Township in Ohio, US

Falls Township is one of the twenty-five townships of Muskingum County, Ohio, United States. According to the 2020 census, the township had a population of 8,718 residents.

==Geography==
Located in the western part of the county, it borders the following townships:
- Muskingum Township - north
- Washington Township - east
- Wayne Township - southeast corner
- Springfield Township - south
- Hopewell Township - west
- Licking Township - northwest

Much of the city of Zanesville, the county seat of Muskingum County, occupies eastern Falls Township, and the census-designated place of North Zanesville is located northeast of the city of Zanesville.

==Name and history==
Falls Township was organized in 1808. Statewide, the only other Falls Township is located in Hocking County.

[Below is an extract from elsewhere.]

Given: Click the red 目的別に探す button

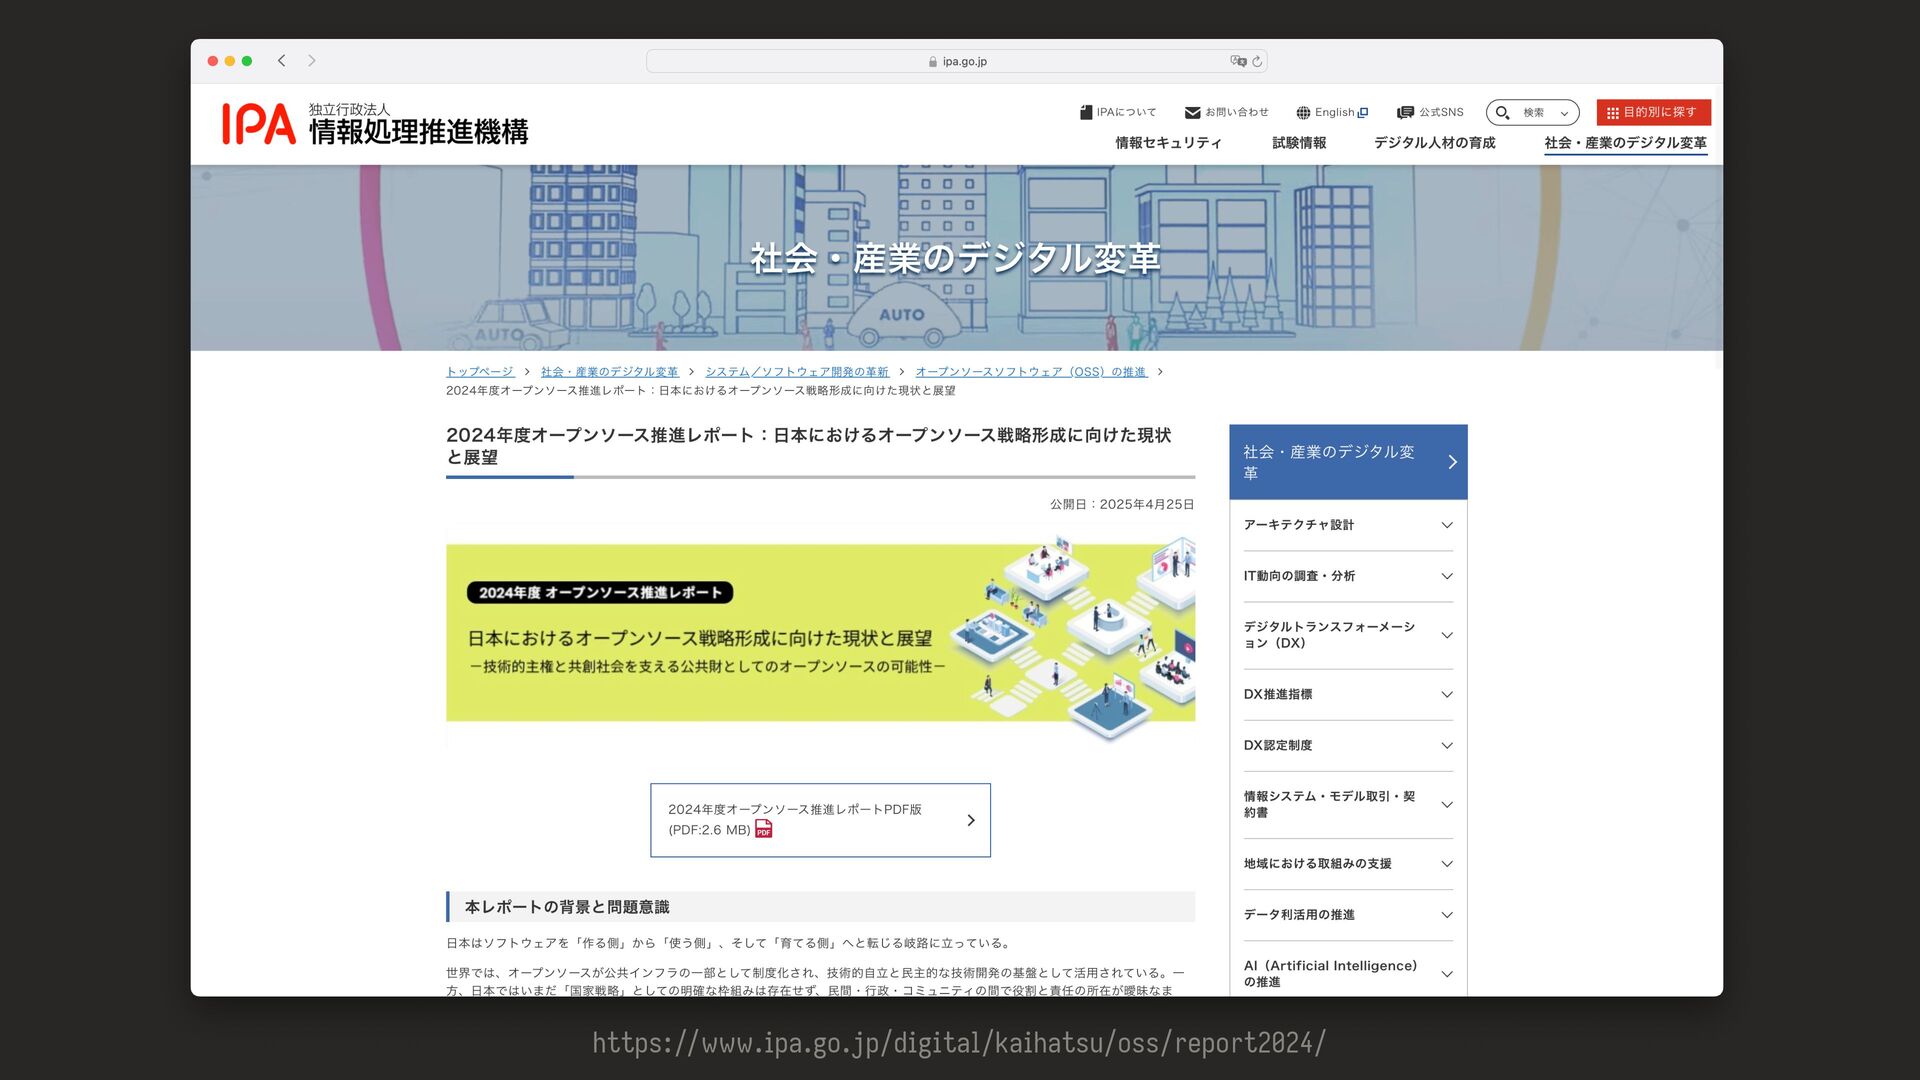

By the 1830s, Falls Township had a church, a blast furnace, as well as several mills and factories.

==Government==
The township is governed by a three-member board of trustees, who are elected in November of odd-numbered years to a four-year term beginning on the following January 1. Two are elected in the year after the presidential election and one is elected in the year before it. There is also an elected township fiscal officer, who serves a four-year term beginning on April 1 of the year after the election, which is held in November of the year before the presidential election. Vacancies in the fiscal officership or on the board of trustees are filled by the remaining trustees.